Breast cancer is the most commonly diagnosed cancer in Australian women and kills eight Australians every day. For breast cancer to grow and metastasise it needs access to the circulating blood supply for oxygen, nutrients as well as delivery of leukocytes to control cancer progression. It is well documented that tumours with a high vascular content metastasise quicker and have poor outcomes for patients, thus targeting tumour vasculature is clinically important.

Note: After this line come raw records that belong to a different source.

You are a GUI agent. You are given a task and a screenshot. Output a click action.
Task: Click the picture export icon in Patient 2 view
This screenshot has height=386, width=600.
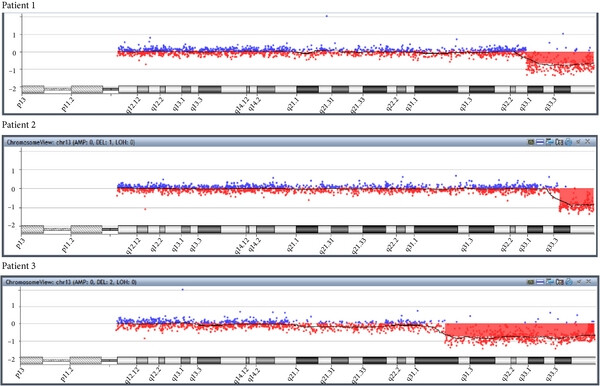(549, 142)
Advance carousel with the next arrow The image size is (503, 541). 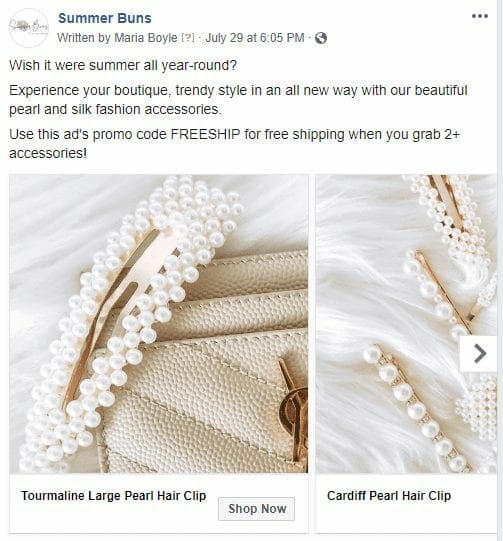(x=479, y=354)
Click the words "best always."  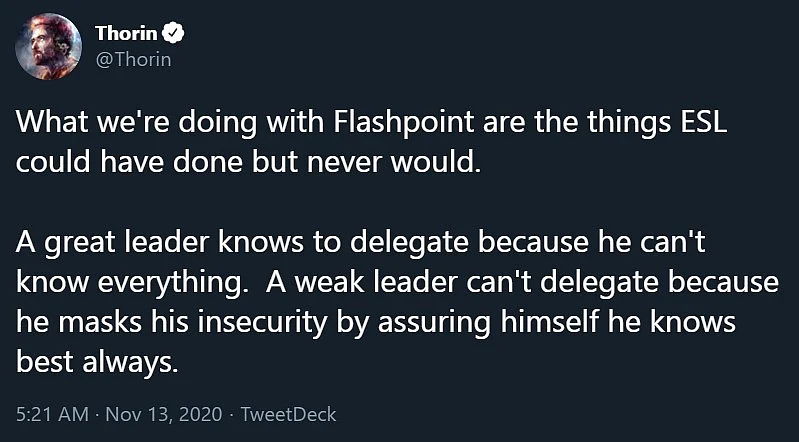click(97, 364)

Cancer cells promote tumour vascularisation through two processes; (i) angiogenesis (the proliferation of endothelial cells (ECs) and existing vasculature) and (ii) vasculogenic mimicry (VM, wherein cancer cells themselves form vascular-like structures). Triple negative breast cancer (TNBC), is the most highly vascularised of all the breast cancers and contains both angiogenesis and VM. Tumours are known to use VM for the delivery of oxygen and nutrients, but whether these VM structures circulate leukocytes to control tumour growth is largely unknown.

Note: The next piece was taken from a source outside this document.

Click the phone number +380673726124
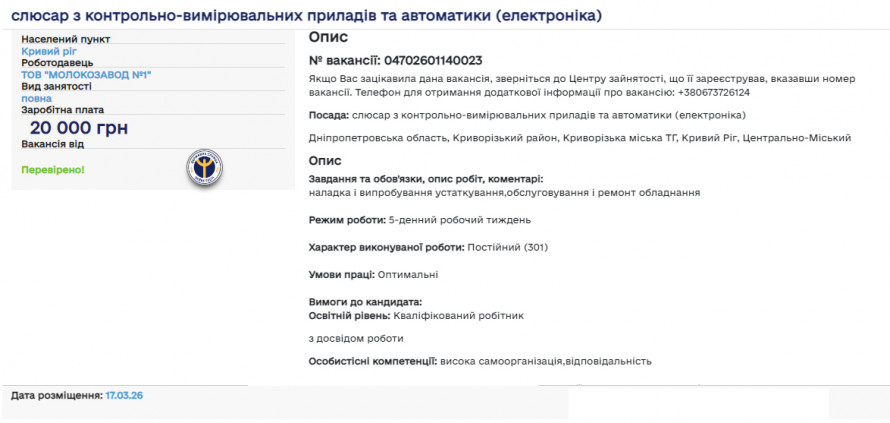Image resolution: width=890 pixels, height=423 pixels. tap(713, 92)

Our data suggest that VM-competent TNBC cells (e.g. MDA-MB231, SUM159, HCC70) express high levels of adhesion molecules such as ICAM1. Interestingly VM-incompetent breast cancer cells (e.g. MCF7, T47D) express little? To no adhesion molecules. In vitro testing of cell adhesion under shear flow suggests that ICAM1 expression by VM-competent TNBC cells supports the active recruitment CD14+ monocytes and CD3+ T lymphocytes. To confirm this, we used a 4T1.13 syngeneic mouse model of TNBC without or with CRISPR/CAS9 ICAM1-knockout cells. Taken together, our data suggest that cancer cells that can mimic vascular ECs by expressing the adhesion molecules required to recruit circulating leukocytes into the tumour. Future work will reveal whether VM structures bias their selection of leukocytes to recruit to promote cancer progression.
Identification of ICAM-1 as a target for TNBC may potentially lead to the formation of a novel strategy to fill a critical gap in TNBC patient care.